## Data extracts
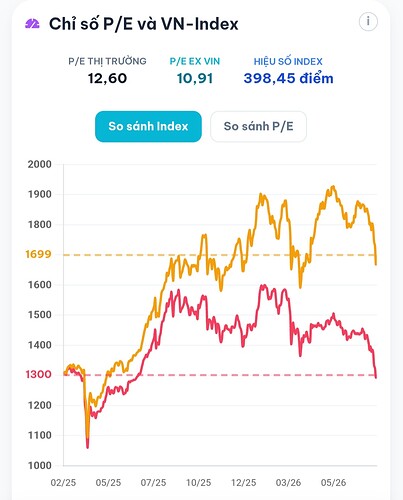Click the 10/25 date on x-axis
The image size is (403, 500).
(199, 482)
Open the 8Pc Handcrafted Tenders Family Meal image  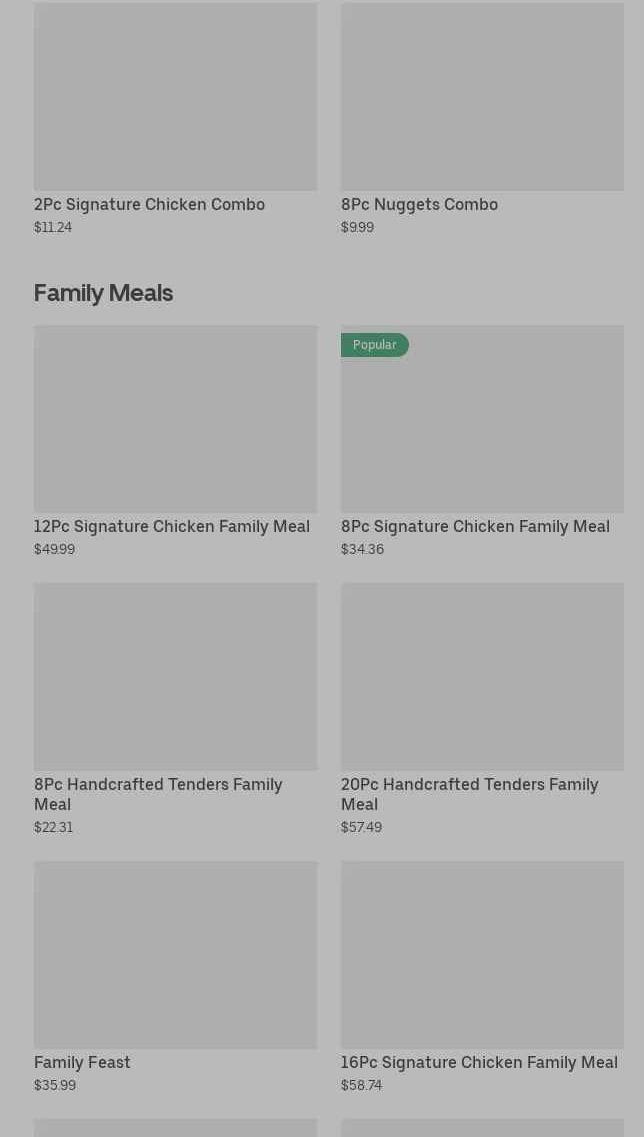click(x=175, y=676)
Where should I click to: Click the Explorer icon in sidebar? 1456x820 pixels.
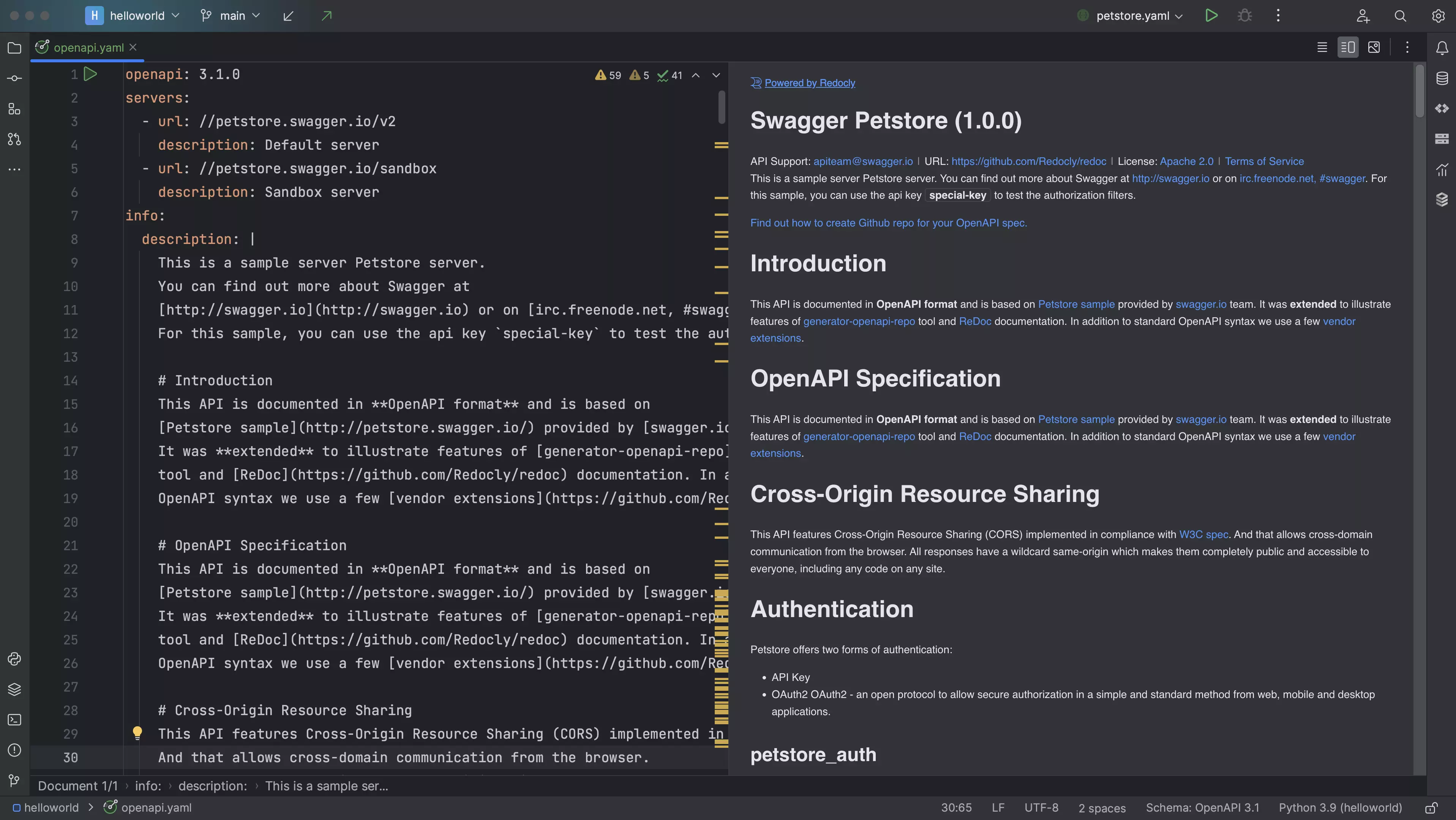[14, 48]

## Exercise prompt
Nothing but the lines from the line with "Where should I" through the last line of the listing above should be repeated, and pictures should be left out.

## Task answer
Where should I click to: Click the Explorer icon in sidebar? 1456x820 pixels.
[14, 48]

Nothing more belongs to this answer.